**ACTIVITY**.
Every line of the material below, from the top through the line with "1184x731 pixels.", should be reproduced exactly.

(RECORDS FOR THE TASK)

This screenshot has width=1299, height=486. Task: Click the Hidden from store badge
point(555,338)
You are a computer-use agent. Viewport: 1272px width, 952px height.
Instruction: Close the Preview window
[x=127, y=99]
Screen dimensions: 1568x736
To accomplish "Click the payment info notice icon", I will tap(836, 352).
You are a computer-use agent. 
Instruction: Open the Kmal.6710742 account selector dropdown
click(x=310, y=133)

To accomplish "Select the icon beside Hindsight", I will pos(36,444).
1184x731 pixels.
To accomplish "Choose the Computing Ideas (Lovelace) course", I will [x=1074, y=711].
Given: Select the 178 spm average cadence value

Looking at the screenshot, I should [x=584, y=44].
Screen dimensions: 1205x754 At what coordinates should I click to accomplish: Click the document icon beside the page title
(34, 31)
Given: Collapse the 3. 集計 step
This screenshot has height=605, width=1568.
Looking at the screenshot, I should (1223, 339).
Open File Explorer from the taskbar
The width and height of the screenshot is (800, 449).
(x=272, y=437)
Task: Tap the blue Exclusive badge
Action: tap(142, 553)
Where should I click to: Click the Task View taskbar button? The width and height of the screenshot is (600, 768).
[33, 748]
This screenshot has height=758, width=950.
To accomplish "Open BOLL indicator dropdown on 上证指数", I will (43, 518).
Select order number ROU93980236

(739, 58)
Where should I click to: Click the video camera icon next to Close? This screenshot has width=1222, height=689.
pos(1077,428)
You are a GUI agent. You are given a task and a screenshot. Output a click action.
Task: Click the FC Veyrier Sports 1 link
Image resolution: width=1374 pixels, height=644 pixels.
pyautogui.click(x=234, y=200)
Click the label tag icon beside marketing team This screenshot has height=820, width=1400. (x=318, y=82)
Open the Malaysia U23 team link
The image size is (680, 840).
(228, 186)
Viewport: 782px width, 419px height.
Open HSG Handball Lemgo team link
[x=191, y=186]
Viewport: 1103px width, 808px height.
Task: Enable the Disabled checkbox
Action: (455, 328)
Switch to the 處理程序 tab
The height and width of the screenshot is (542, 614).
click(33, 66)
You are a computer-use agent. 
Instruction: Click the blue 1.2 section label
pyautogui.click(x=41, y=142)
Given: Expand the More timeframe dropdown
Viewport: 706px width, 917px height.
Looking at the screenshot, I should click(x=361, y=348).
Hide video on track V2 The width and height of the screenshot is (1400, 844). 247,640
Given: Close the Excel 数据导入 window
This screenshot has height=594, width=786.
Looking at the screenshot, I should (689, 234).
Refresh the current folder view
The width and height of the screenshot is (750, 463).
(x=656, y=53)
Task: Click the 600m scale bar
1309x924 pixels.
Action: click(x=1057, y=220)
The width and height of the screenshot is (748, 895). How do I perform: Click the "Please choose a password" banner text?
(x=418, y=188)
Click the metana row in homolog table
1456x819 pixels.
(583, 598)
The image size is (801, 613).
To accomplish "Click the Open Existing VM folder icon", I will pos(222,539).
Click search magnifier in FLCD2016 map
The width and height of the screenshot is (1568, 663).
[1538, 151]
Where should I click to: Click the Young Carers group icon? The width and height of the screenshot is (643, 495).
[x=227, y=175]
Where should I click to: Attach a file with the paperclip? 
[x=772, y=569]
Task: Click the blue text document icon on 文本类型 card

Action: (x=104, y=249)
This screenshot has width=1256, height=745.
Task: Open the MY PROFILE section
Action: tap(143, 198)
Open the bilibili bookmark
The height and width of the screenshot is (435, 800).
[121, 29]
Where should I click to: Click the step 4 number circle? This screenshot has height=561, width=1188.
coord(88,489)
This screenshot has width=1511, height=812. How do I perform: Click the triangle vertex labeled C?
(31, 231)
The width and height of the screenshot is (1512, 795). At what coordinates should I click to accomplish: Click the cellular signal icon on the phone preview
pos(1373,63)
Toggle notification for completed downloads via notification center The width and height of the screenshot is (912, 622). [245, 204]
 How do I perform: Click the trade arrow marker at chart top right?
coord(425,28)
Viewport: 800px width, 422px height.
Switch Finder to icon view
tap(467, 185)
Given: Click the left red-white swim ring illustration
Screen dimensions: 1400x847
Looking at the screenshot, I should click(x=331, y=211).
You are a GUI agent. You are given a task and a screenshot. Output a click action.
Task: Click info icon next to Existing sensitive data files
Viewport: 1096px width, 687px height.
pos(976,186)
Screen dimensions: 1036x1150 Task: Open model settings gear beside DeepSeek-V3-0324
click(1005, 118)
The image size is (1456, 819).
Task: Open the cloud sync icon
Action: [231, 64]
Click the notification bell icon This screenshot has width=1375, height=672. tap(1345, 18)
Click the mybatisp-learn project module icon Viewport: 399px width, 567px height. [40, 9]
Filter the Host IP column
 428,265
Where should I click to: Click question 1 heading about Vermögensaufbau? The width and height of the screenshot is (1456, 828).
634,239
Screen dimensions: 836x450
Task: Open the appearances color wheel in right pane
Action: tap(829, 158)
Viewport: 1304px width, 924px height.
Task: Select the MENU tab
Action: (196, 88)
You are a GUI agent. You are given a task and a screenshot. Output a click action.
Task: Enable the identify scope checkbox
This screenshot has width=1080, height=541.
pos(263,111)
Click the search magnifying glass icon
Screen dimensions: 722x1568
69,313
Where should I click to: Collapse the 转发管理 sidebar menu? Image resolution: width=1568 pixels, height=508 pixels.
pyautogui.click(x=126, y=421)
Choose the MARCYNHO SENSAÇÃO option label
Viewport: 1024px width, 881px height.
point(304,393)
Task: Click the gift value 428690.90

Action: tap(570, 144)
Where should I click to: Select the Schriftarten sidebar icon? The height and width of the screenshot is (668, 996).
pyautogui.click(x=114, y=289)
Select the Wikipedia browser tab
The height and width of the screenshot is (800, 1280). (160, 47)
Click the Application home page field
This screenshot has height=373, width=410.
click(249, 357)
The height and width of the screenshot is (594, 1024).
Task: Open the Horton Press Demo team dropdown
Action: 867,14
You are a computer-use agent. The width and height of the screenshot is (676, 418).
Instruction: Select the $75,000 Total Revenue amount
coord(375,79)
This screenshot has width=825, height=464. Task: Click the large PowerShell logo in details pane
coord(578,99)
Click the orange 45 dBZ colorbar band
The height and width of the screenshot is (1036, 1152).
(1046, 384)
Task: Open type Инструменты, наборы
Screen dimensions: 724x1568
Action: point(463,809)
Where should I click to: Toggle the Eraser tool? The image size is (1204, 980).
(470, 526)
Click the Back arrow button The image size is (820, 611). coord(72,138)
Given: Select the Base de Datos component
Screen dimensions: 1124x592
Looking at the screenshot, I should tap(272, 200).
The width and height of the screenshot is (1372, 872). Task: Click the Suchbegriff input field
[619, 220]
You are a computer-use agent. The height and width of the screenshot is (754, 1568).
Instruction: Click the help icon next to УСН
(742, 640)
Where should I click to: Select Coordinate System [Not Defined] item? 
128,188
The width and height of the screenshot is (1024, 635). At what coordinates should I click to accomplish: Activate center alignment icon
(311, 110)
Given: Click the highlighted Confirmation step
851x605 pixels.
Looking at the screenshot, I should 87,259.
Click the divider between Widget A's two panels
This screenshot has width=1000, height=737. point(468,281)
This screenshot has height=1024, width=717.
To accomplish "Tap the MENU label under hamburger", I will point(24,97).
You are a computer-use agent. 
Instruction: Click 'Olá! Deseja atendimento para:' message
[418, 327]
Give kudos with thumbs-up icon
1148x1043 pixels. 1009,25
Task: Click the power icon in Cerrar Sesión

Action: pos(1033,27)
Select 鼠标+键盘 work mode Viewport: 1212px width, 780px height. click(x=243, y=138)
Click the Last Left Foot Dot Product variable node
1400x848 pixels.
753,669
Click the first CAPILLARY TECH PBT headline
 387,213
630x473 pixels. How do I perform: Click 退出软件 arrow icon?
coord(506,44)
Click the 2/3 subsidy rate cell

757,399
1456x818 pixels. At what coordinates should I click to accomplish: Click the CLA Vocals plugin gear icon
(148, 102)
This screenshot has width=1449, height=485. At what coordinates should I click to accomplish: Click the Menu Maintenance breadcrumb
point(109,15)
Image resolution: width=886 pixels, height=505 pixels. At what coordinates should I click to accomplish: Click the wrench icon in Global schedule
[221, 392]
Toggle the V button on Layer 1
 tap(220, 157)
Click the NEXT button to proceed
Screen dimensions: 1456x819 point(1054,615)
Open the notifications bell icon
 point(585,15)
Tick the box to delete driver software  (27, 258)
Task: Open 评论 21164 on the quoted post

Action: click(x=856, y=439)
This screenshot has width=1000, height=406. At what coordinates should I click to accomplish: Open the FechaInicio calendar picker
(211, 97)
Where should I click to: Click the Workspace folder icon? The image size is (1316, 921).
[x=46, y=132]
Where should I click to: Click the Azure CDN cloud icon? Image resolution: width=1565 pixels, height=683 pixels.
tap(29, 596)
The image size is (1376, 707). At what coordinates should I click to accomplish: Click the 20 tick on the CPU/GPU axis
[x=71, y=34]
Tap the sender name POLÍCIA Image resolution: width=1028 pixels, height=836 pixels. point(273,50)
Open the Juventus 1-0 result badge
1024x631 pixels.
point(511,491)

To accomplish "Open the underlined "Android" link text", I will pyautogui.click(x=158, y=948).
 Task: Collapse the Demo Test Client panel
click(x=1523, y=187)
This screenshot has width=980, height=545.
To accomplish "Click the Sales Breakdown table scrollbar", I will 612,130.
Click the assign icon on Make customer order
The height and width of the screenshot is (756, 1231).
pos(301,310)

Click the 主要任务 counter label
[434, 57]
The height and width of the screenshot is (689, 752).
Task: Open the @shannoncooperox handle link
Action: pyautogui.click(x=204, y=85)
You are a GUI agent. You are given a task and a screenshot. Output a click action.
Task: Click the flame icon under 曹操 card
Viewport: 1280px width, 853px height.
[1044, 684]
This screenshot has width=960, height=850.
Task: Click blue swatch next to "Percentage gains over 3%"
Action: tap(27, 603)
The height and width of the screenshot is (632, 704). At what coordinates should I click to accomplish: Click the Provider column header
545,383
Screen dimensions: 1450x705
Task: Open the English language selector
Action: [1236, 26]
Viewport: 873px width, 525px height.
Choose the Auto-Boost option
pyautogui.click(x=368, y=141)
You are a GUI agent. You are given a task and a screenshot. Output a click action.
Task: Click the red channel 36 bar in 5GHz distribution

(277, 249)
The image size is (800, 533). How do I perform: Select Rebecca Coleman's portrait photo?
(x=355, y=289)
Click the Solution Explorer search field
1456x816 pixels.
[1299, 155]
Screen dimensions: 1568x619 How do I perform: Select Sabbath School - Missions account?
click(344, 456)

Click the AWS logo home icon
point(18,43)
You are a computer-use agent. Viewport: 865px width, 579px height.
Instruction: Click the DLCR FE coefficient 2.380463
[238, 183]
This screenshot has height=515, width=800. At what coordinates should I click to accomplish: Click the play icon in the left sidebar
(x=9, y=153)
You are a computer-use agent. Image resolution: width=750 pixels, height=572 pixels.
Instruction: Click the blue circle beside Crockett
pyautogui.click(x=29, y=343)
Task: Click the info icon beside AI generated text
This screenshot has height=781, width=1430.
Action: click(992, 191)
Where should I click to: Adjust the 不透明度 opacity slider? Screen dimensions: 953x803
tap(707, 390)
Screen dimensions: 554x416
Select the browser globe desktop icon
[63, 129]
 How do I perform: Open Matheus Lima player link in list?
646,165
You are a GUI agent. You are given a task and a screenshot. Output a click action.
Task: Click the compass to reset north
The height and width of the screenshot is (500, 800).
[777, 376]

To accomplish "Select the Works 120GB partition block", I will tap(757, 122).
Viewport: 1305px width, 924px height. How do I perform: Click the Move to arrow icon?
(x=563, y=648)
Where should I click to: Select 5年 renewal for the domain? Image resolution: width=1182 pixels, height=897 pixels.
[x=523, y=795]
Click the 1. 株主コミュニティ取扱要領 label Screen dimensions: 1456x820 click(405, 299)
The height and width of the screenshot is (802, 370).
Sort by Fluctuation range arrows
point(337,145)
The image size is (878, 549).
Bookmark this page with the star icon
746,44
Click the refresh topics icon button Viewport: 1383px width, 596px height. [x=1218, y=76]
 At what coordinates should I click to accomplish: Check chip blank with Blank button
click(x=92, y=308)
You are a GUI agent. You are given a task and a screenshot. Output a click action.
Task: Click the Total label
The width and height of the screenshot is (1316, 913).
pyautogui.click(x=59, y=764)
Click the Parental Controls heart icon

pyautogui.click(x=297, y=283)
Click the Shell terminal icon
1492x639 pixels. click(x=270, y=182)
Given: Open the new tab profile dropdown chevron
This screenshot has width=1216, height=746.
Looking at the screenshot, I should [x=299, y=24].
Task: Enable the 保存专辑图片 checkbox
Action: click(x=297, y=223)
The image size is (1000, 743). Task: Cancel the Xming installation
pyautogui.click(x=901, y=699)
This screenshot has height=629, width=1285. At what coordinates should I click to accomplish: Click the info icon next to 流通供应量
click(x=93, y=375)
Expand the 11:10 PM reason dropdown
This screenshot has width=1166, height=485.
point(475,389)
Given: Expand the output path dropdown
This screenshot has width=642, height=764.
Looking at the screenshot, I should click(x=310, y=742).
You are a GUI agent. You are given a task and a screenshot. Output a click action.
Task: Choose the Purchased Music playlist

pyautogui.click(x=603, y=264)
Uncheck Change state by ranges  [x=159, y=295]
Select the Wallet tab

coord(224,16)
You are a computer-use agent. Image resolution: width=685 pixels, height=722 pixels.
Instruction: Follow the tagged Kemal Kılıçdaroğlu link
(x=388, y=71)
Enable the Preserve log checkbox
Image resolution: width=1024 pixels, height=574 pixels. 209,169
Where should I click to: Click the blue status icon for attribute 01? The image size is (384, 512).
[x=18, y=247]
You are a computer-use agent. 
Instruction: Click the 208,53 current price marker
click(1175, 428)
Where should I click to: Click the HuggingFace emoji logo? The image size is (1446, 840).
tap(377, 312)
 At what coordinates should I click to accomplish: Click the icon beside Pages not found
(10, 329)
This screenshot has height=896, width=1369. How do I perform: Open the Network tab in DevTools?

(End RECORDS FOR THE TASK)

**ANSWER BELOW**.
This screenshot has width=1299, height=486. Task: Click the Hidden from store badge
point(555,338)
You are a computer-use agent. Viewport: 1272px width, 952px height.
Instruction: Close the Preview window
[x=127, y=99]
Screen dimensions: 1568x736
To accomplish "Click the payment info notice icon", I will tap(836, 352).
You are a computer-use agent. 
Instruction: Open the Kmal.6710742 account selector dropdown
click(x=310, y=133)

To accomplish "Select the icon beside Hindsight", I will pos(36,444).
1184x731 pixels.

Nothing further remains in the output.